Naquele mesmo ano de 1971, na edição número 117, de 28 de setembro, Simonal tornou-se garoto-propaganda do Detran – pelo menos nas páginas d'O Pasquim. Claro que era um novo deboche, desta vez por parte de Ziraldo. Como o órgão responsável pelo trânsito havia iniciado uma campanha que incentivava cidadãos comuns a entrar em contato com sua equipe para denunciar motoristas que cometiam infrações, informando-lhe os números das placas dos automóveis, o cartunista mineiro “desenhou cartuns nos quais a mão negra de Simonal apontava para motoristas desrespeitosos” (ALONSO, 2011, p. 292).

Na edição de 28 de dezembro, que fez uma espécie de retrospectiva de 1971, a “patota” voltou à carga contra Simonal: elegeu-o entre “os piores do ano” e tascou-lhe o nome de “Wilson Simancol” (ALONSO, 2011, p. 292). E, em outra edição, a de número 155, lançada em junho de 1972, Henfil continua a se valer do capital simbólico d'O Pasquim para estigmatizar Simonal. Desta vez, com outro personagem: o Cabôco Mamadô, cuja missão era enterrar, em seu “Cemitério dos Mortos-Vivos”, somente pessoas vivas, que tinham em comum uma postura considerada colaboracionista diante do regime militar – fosse apoiando- o, prestando-lhe elogios, participando efetivamente ou optando pela indiferença. Na opinião de Henfil e d'O Pasquim, Simonal poderia ser encaixado em todos esses pré-requisitos – e, pior ainda, por estar, segundo as acusações, “dedurando” colegas. No caso dessa edição, Simonal foi “enterrado” ao lado da apresentadora de TV Hebe Camargo e de “inimigos” permanentes da “patota”, como Flávio Cavalcanti, Nelson Rodrigues e Gustavo Corção (HENFIL, 1972, apud AUGUSTO e JAGUAR, 2007, p. 44).

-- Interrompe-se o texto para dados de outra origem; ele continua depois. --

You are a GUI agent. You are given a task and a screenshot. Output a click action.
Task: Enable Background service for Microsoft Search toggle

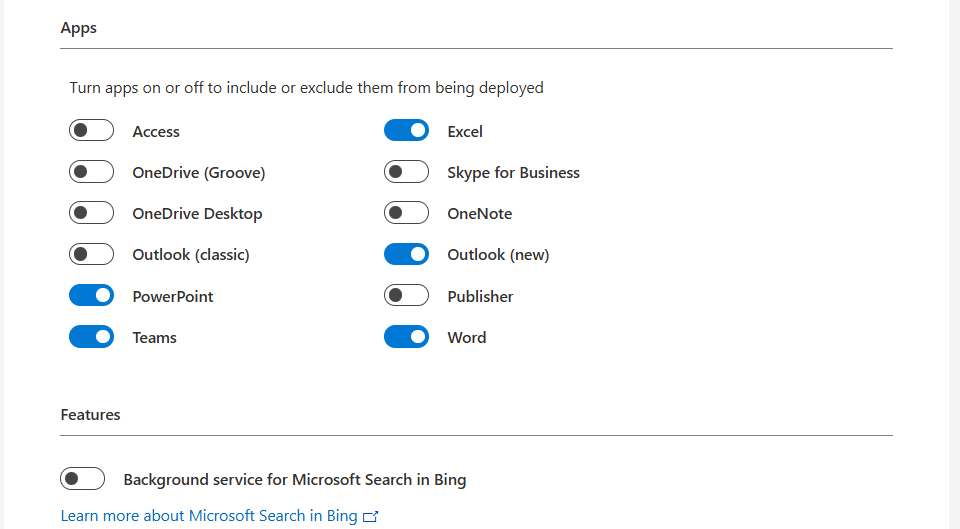(x=82, y=479)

Espero, a esta altura, já ter deixado suficientemente claro que o objetivo desta pesquisa não é estabelecer a quem caberia a maior parcela de culpa pela decadência da carreira de Simonal – se O Pasquim ou o próprio cantor, ou os militares ou quem quer que seja. Reitero que não há aqui a pretensão de dar uma resposta definitiva sobre se o artista foi realmente um “dedo-duro” ou apenas um homem que se julgou esperto demais. O objetivo é desenvolver

uma análise para se compreender as lutas simbólicas aqui apresentadas – a de Gil e Caetano e a de Simonal, ambas com O Pasquim – sob o referencial teórico já mencionado. É o que continuará a ser feito no terceiro e último capítulo, no qual passaremos a uma espécie de balanço de tudo o que foi pesquisado. É também neste momento que resgataremos a frase que definimos como “simbólica” no cartum de Henfil: o questionamento feito por Simonal – “Meu Deus, o que o Chico Buarque tem que eu não tenho?”

A partir de um olhar sobre esse período histórico, tendo como base o que ocorria na cena musical brasileira, defendemos que Chico Buarque não era o único a ter, naquele momento, algo que faltava a Simonal.